Il paraît enfin nécessaire de
transmettre la mémoire de celles et ceux qui ont combattu pour l’égalité entre
les femmes et les hommes et de leur rendre hommage. Nous soutiendrons donc la
création d’un musée des féminismes, à Angers.
Ce plan est ambitieux, vous avez
pu le voir, il comporte plus d’une centaine de mesures. Il est nécessaire, il
changera la vie des femmes et j’irai moi-même le présenter sur l’ensemble des
territoires pour le présenter j’allais dire au grand public, avoir des réunions
avec l’ensemble de nos concitoyennes, de nos concitoyens et pouvoir dialoguer
sur ce plan et de recueillir aussi leurs observations, leurs attentes pour
toujours mieux l’adapter aux territoires. C'est à travers ces mesures et la prise
de conscience collective de toute la société que nous parviendrons enfin à
cette égalité réelle entre toutes et tous. Je vous remercie.
Journaliste
Madame la ministre, bonjour. J'aimerais avoir votre
sentiment : la présentation de ce plan en Conseil des ministres est quasi
concomitante après le rejet d'une proposition de loi d'Aurore BERGER, hier, à
l'Assemblée nationale, visant l'instauration d'une inéligibilité automatique.
Certains dans la majorité ont voté contre, vos alliés du MoDem ou de Horizon.
Quel est votre sentiment là dessus ? Est-ce que, finalement, il n'y a pas…
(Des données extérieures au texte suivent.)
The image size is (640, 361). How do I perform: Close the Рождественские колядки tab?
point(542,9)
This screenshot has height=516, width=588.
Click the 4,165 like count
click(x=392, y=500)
qualifier, je ne sais pas, c’est compliqué à dire, mais oui il y a une inadéquation
entre cette proposition et le rejet d’hier soir ? Merci beaucoup.
Isabelle ROME
Ce que je peux vous dire simplement, c'est que je regrette
que cette proposition n'ait pas été adoptée.
Journaliste
Très bien. Et sur… Alors, une deuxième question sur
l'égalité en entreprise, l'égalité salariale. Il a été question finalement de
récompenser les entreprises vertueuses qui appliquent, donc, cette égalité
salariale et il pourrait y avoir finalement des contraintes ou des mesures
mises en place pour finalement pointer du doigt celles qui ne respectent pas
cette égalité salariale, notamment en les privant de marchés publics. Est-ce
que vous pouvez juste éclaircir ce point ?
Isabelle ROME
Oui, tout à fait. Donc en fait, il s'agit d'exclure des
marchés publics, c'est-à-dire que lorsque l'État passe des commandes publiques,
de ne pas mettre, donc, sur le marché les entreprises qui ne publient pas leurs
résultats à l'index de l'égalité femmes-hommes ou qui n'ont pas une note
suffisante à cet index. Voilà, donc, c'est bien effectivement le principe de
l'exclusion dans ces cas là.
Journaliste
Bonjour, je rebondis juste sur la question. Quand vous
parlez de note suffisante, vous avez fixé un seuil, déjà ? C'est 75 ? 85 ?
Isabelle ROME
A priori, c'est 75, oui.
Journaliste
Très bien. Et juste ma question en ce qui concerne l'arrêt
de travail pour fausse couche, petite précision, est-ce que ça concerne
uniquement la femme qui a fait la fausse couche ou ça concerne également son ou
sa partenaire ?
Isabelle ROME
Alors pour l'arrêt de travail, c’est la femme. Mais sera
prévu aussi, et vous avez dû voir la proposition de loi portée notamment par
Sandrine JOSSO, un accompagnement psychologique qui, lui, pourra concerner la
femme et son conjoint, s'il le souhaite.
Journaliste
Donc, la suppression du jour de carence, c’est uniquement
pour la femme qui a perdu son enfant ?
Isabelle ROME
Oui.
Journaliste
Très bien merci.
Isabelle ROME
C’est bon ? Très bien.
Animatrice
Pas d’autres questions ? Merci à vous.